Brett and Susan have seen the penthouse of prosperity from poverty’s basement — and now, many years later, they still appreciate the view.
“You need to be really, really poor once in your life — or be homeless,” said Brett, “because when it happens to you, you never, ever forget it.”
That perspective sustains long-term motivation, the Sommers agree, and the appreciation of working hard and reaping rewards also helps in a host of other ways. Because they were so poor early in their marriage — they lived in Brett’s music studio, sans bathroom or virtually any other creature comfort — they treat their 15 employees better and continue to be committed to the best possible customer service.
For a place like Figpickels, customer service is dramatically different from an online source like Amazon.com — or many other toy stores, for that matter.
“With us, it involves demonstrations and touch,” Brett said. “It’s hands on — it gives customers an experience of having good fun with a product. And then next thing is, they buy it.
“You can’t get a demonstration at Amazon or most stores and ask a person there questions like where was it made and how does it work, or even, what’s cool?”
One of the principles that has made Figpickels and the Sommers’ other stores so cool to local shoppers is because that was a big focus of the couple in setting up shop here.
“We’re one of the few downtown businesses that’s built for locals,” said Susan. “I constantly shop [for product line] with my local economy in mind.
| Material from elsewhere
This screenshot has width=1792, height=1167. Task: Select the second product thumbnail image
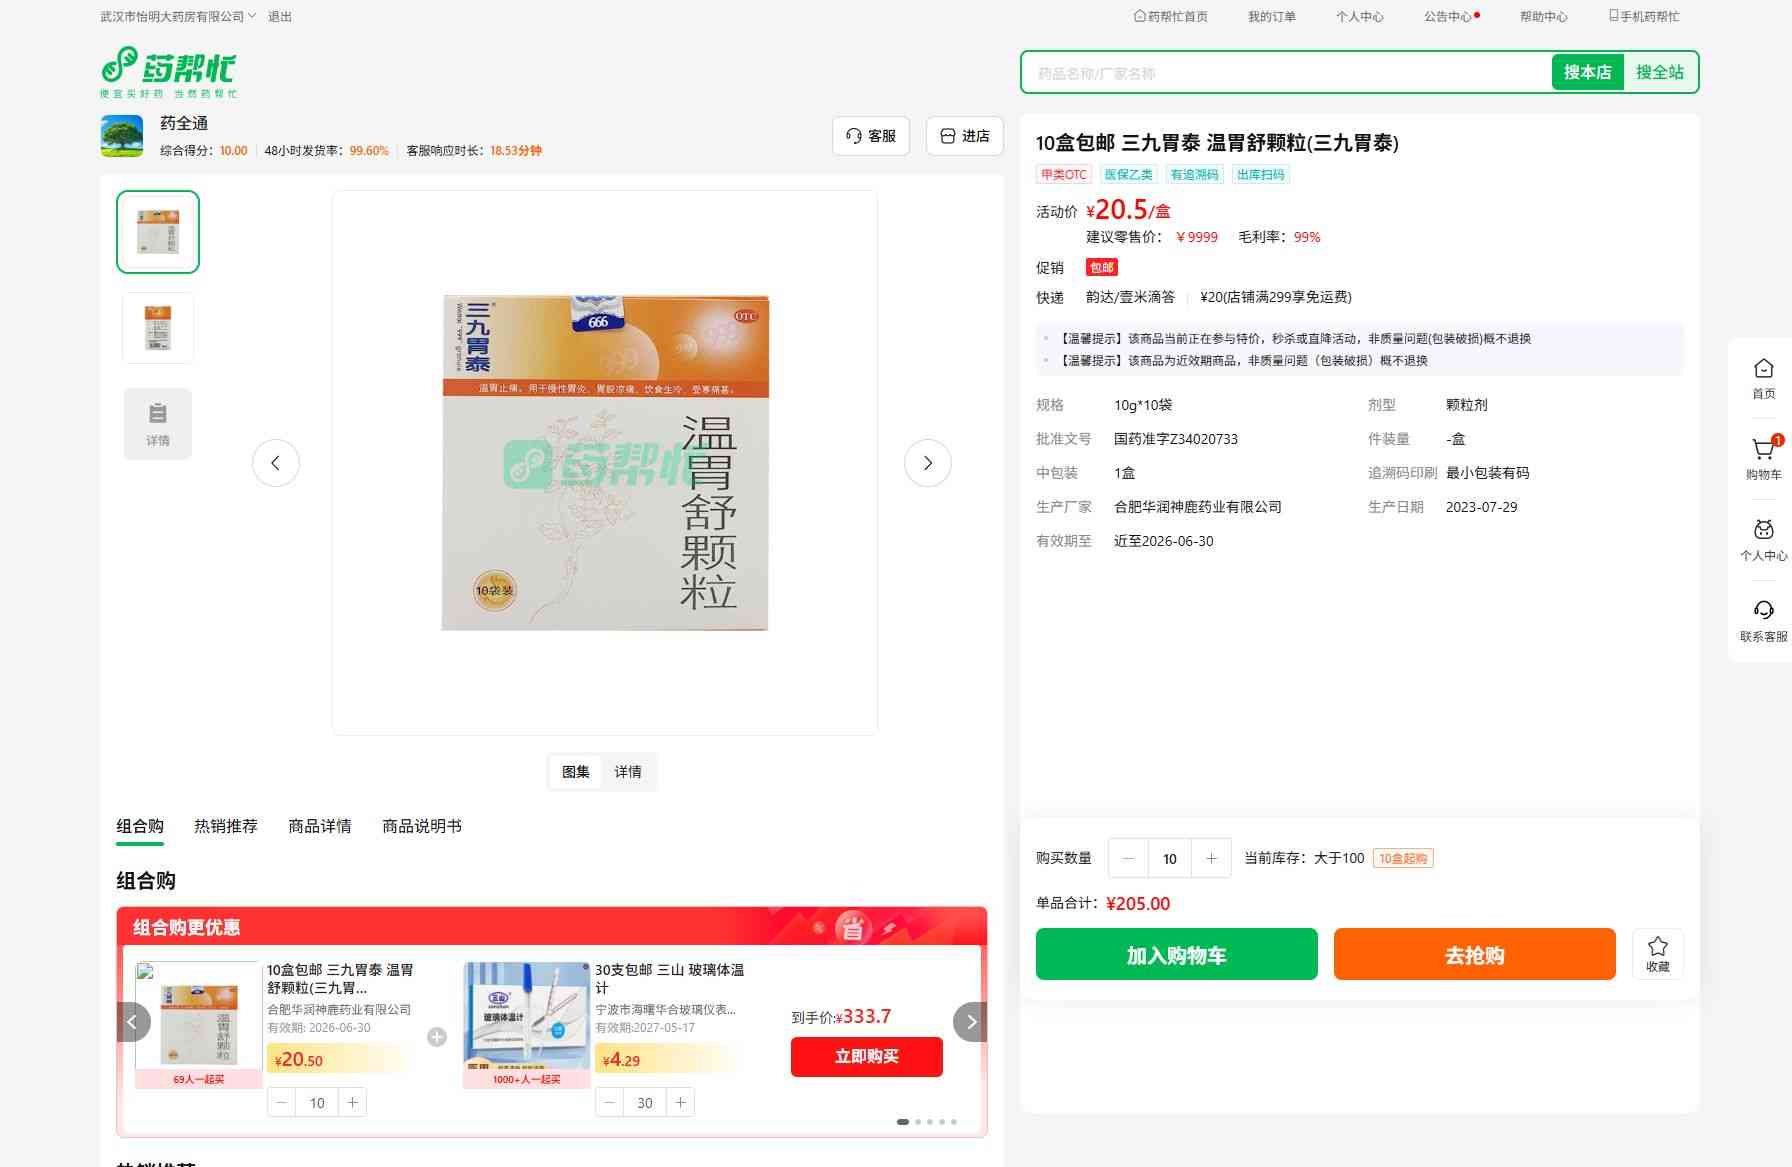[158, 327]
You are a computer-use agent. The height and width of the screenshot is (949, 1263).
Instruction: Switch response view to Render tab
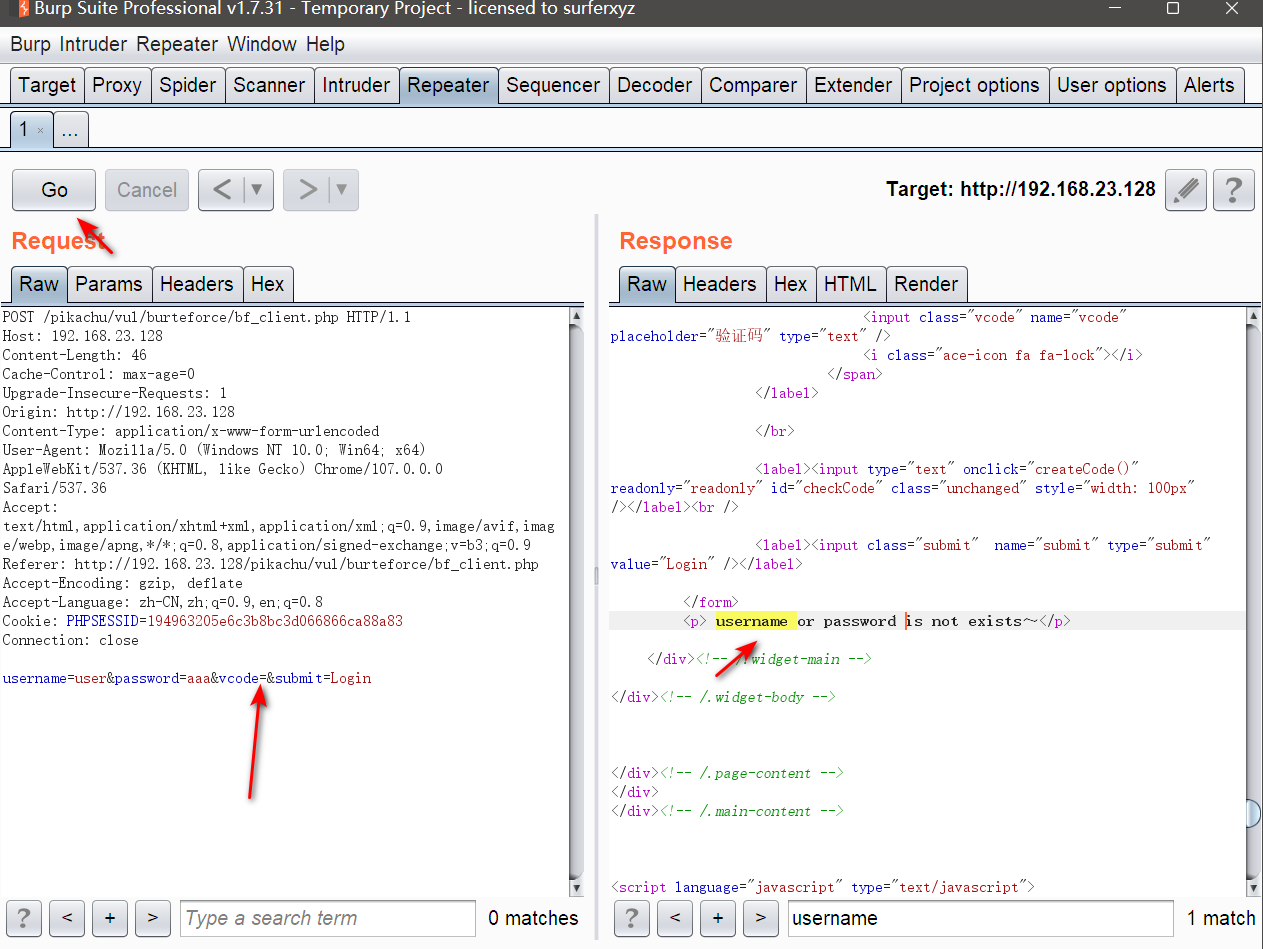click(x=925, y=284)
I love the tourists — they’re the gravy — but I can’t imagine where we’d be without the locals.”
“We have high-end things,” added Brett, “but that doesn’t mean we’re expensive. We make it very affordable for our local customers because we understand how the economy impacts them.”
For instance, the Sommers describe a family with four children coming into the store to buy presents for someone’s birthday party.
“For $25 total, I can send all four kids to the birthday party with separate gifts they’ll be happy to give,” Susan said.
When the Sommers do reach the next horizon in their professional lives as business consultants, they hope to take Coeur d’Alene retail to the next level: Creating an enthralling variety of unique shops that would make the region a marketer’s dream. It’s the kind of dream that keeps creative businesspeople up at night.

Well, I’ll be figged

According to Susan Sommer, the name “Figpickels” came from a Southern cookbook she inherited from her grandmother. The cookbook misspelled the “pickle” part of the word but the Sommers stuck with the name anyway. “Makes a better toy store name than culinary dish,” quips Brett Sommer.
Figpickels — er, figpickles — are pickled figs. And no, you won’t find pickled figs on the shelves at Figpickels.

The music man

The Sommers actually own four businesses; three inside the Plaza Shops and one in New York City. When they lived in the Big Apple years ago, Brett started a music technology business whose most high profile invention is a keyboard contraption that he says  “makes the 18-person orchestra in Lion King sound like 30 or 40 or 100 musicians.” That’s of enormous importance when a production like Lion King, Les Miserables or Phantom of the Opera — all users of Brett’s brilliance — plays off Broadway in places like Spokane.
Whether it’s selling high-tech audio or good old-fashioned toys, the Sommers have held true to their most basic business principle: “Finding a business need and filling it.”